HHousen / TransformerSum

Models to perform neural summarization (extractive and abstractive) using machine learning transformers and a tool to convert abstractive summarization datasets to the extractive task.
https://transformersum.rtfd.io
GNU General Public License v3.0
429 stars 58 forks source link

Fix segment ids and sentence lengths #35

Closed salman1993 closed 4 years ago

salman1993 commented 4 years ago

Below example shows 2 sentences in src. However, token_type_ids / segment_ids indicate 3 sentences because of the toggle issue and sent_lengths indicate 1 sentence because it misses the last one.

Example output before PR:

In [7]: j[0]
Out[7]:
{'src': [['how',
   'do',
   'i',
   'do',
   'my',
   'chores',
   'my',
   'parents',
   'wants',
   'me',
   'to',
   'do',
   '.'],
  ['thank', 'you', 'so', 'much', '!']],
 'labels': [1, 0]}

In [8]: t[0]
Out[8]:
{'input_ids': [0,
  9178,
  109,
  939,
  109,
  127,
  21350,
  127,
  3254,
  1072,
  162,
  7,
  109,
  479,
  1437,
  2,
  1437,
  0,
  3392,
  47,
  98,
  203,
  27785,
  2],
 'token_type_ids': [0,
  0,
  0,
  0,
  0,
  0,
  0,
  0,
  0,
  0,
  0,
  0,
  0,
  0,
  0,
  1,
  1,
  1,
  1,
  1,
  1,
  1,
  1,
  0],
 'labels': [1, 0],
 'sent_rep_token_ids': [0, 17],
 'sent_lengths': [17]}

The changes in this PR would match the segment_id alignment from the BertSum paper: Screen Shot 2020-10-28 at 5 16 54 PM

HHousen commented 4 years ago

@salman1993 Nice fix.
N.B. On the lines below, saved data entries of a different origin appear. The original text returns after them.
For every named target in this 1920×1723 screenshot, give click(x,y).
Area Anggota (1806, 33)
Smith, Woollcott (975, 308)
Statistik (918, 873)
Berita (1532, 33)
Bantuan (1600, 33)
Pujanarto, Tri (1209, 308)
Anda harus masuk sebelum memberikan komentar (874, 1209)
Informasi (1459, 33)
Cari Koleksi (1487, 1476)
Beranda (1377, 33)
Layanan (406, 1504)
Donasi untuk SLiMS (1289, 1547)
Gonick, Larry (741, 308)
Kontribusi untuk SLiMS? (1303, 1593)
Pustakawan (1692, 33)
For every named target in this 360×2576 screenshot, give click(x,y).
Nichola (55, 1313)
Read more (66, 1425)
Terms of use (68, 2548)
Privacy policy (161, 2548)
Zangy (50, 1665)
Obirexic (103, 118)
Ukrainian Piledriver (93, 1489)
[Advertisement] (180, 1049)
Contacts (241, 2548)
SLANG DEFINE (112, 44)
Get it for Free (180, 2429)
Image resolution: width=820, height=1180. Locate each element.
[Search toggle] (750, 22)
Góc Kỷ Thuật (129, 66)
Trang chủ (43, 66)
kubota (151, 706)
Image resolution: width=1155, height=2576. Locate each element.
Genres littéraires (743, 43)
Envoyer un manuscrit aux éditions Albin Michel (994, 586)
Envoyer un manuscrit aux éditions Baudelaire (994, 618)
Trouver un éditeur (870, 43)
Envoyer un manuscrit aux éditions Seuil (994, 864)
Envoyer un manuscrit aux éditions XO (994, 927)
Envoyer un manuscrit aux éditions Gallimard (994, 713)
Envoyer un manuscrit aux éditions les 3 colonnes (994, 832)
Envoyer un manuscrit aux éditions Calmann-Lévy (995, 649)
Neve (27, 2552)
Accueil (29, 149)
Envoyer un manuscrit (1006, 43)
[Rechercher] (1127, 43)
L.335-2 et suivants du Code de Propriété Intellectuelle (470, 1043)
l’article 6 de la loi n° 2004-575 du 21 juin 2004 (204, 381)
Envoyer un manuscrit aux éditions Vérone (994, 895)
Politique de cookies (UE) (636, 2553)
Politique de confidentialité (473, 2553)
So, all models trained using sent_rep_tokens as the pooling mode should still be correct. Those trained using mean_tokens or max_tokens have incorrect results because of this bug: The last sentence was treated as padding essentially. Furthermore, I have to regenerate all the data for all extractive datasets in order to add the last sentence length and fix the token_type_ids. I have an implementation of #27 that is nearly done. So, when I regenerate the data I'll use the new dataset format.